From our latest Movie dataset we got the following data:
    
data = [((1,4.2),(1,"funny")),
((2,4.5),(3,"funny")),
((1,4.0),(6,"funny")),
((3,5.0),(47,"action")),
((4,4.3),(50,"romantic")),
((3,3.2),(70,"biography")),
((4,5.0),(101,"biography")),
((4,4.6),(110,"Scientific")),
((1,5.0),(151,"action")),
((1,4.6),( 157,"action")),
((2,3.5),(167,"funny")),
((1,4.1),(172,"funny")),
((3,4.7),(181,"action")),
((4,3.9),(192,"romantic")),
((3,3.8),(201,"biography")),
((4,5.0),(211,"biography")),
((4,4.6),(224,"Scientific")),
((1,5.0),(231,"action"))]

the data is divided in the following structure: (userID, rating),(movieID, generes)

Please structure the data and load it into dataframe for additional additional study.

     

In [None]:
from pyspark.sql import SparkSession
from pyspark.sql.types import StructType, StructField, IntegerType, FloatType, StringType

# Initialize Spark Session
ss = SparkSession.builder.master("local[4]").appName("MovieDataStructuring").getOrCreate()

# Provided Data
data = [
    ((1, 4.2), (1, "funny")),
    ((2, 4.5), (3, "funny")),
    ((1, 4.0), (6, "funny")),
    ((3, 5.0), (47, "action")),
    ((4, 4.3), (50, "romantic")),
    ((3, 3.2), (70, "biography")),
    ((4, 5.0), (101, "biography")),
    ((4, 4.6), (110, "Scientific")),
    ((1, 5.0), (151, "action")),
    ((1, 4.6), (157, "action")),
    ((2, 3.5), (167, "funny")),
    ((1, 4.1), (172, "funny")),
    ((3, 4.7), (181, "action")),
    ((4, 3.9), (192, "romantic")),
    ((3, 3.8), (201, "biography")),
    ((4, 5.0), (211, "biography")),
    ((4, 4.6), (224, "Scientific")),
    ((1, 5.0), (231, "action"))
]

# Defining the Schema
schema = StructType([
    StructField('user_rating', StructType([
        StructField('userID', IntegerType(), True),
        StructField('rating', FloatType(), True)
    ])),
    StructField('movie_info', StructType([
        StructField('movieID', IntegerType(), True),
        StructField('genre', StringType(), True)
    ]))
])

# Creating DataFrame
df = ss.createDataFrame(data, schema=schema)

# Display Schema and Data
df.printSchema()
df.show(truncate=False)

# Flattening the nested structure for easier analysis
df_flat = df.select(
    df.user_rating.userID.alias("userID"),
    df.user_rating.rating.alias("rating"),
    df.movie_info.movieID.alias("movieID"),
    df.movie_info.genre.alias("genre")
)

# Displaying the Flattened Data
df_flat.show(truncate=False)

Goal of the exercise: In the movie dataset passage, what application name does the code assign to the Spark session? The listing that follows has no connection to the movie dataset passage.

Recorded data:
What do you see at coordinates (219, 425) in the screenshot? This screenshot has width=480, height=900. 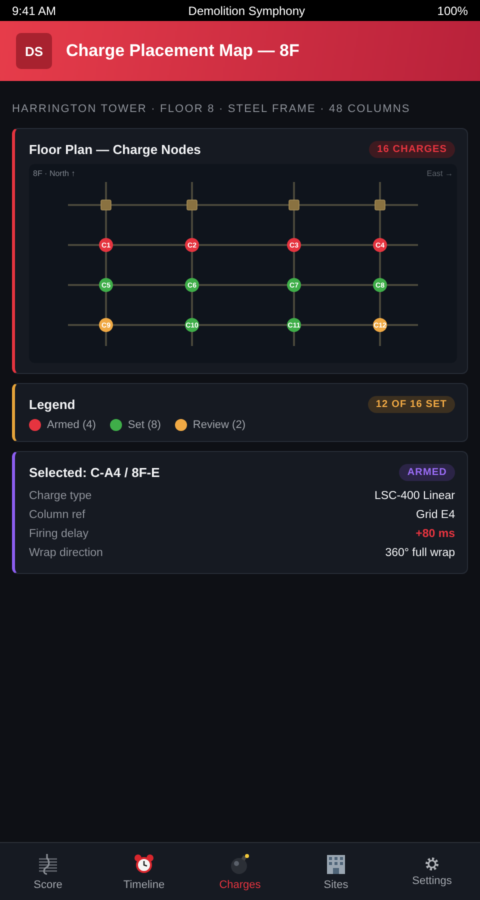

Exercise solution: MovieDataStructuring